Rare diseases and cancers are the main focuses of the 100,000 Genomes Project. The recently released UK rare disease implementation strategy envisions that the project will continue after the initial 100,000 genomes are sequenced and analysed. It is hoped that the accumulation of genomic knowledge about even the rarest of diseases will be of benefit to patients. So far, about one-quarter of previously undiagnosed patients who have had their genomes sequenced as part of the project have received a rare disease diagnosis for the first time.
In addition to its diagnostic function, genetic testing can be helpful in directing the management of families. For example, determining the genetic origin of a condition makes it possible to assess the likelihood of a family member developing the same condition.
The role of primary care
“Primary care practitioners sometimes don’t realise how commonly genomics issues present within primary care,” says Dr Jude Hayward, a GP with a special interest in genetics and genomics, who discusses rare diseases in a video about genomics in primary care.

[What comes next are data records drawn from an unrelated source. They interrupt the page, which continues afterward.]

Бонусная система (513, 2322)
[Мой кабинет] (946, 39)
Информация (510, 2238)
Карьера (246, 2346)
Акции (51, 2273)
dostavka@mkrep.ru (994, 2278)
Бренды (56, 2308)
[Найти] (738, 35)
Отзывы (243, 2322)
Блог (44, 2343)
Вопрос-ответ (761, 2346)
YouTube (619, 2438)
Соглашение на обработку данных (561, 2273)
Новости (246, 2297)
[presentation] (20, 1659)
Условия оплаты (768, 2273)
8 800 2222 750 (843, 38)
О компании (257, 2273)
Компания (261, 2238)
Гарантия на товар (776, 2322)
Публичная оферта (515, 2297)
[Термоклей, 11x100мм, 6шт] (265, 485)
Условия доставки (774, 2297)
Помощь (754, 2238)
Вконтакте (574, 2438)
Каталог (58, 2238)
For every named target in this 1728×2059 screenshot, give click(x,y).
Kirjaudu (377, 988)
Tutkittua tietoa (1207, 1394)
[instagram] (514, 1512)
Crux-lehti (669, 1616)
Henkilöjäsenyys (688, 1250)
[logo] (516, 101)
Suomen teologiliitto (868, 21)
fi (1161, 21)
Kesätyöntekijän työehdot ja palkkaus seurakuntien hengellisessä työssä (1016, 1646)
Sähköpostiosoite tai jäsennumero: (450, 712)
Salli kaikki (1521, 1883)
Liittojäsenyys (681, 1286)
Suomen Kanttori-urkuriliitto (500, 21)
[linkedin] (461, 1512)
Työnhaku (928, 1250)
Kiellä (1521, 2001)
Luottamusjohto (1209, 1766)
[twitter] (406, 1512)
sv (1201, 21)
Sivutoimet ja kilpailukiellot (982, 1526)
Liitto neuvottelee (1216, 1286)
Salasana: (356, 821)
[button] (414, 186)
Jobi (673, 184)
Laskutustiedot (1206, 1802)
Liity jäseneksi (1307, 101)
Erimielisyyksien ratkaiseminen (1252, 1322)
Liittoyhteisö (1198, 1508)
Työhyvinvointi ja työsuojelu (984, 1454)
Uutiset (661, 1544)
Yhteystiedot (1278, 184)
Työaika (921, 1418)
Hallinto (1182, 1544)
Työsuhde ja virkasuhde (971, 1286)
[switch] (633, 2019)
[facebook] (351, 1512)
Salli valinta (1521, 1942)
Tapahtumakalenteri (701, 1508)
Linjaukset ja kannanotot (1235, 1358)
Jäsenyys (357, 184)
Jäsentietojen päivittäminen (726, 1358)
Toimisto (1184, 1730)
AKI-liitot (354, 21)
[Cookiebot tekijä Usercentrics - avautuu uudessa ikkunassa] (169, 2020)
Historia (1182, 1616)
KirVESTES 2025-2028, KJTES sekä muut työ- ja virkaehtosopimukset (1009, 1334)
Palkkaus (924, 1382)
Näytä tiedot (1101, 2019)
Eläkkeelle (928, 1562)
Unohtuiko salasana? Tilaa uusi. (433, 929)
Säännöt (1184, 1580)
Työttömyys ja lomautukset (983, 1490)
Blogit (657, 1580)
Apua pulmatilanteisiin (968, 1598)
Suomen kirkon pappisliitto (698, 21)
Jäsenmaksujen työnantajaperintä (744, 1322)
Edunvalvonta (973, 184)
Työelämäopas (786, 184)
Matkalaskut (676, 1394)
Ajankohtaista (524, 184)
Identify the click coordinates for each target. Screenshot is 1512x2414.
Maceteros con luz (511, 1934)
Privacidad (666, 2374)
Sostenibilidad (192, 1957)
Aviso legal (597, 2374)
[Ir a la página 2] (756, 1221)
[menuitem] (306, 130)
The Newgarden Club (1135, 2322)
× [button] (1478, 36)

The fact that one-in-17 people are affected means that “a significant number of patients on a practice list will have a rare disease”, she points out.
Dr Hayward recommends that primary care professionals, including GPs, nurse practitioners and physician associates, ‘think genomics’ when:
- there is a family history of a disease, particularly if family members were affected at a young age;
- children display multiple health problems or developmental delay; or
- surprising test results have no other explanation.
The number of people eligible for testing is increasing all the time, so it is crucial that healthcare professionals stay alert to ‘red flags’ and consider a referral to clinical genetics.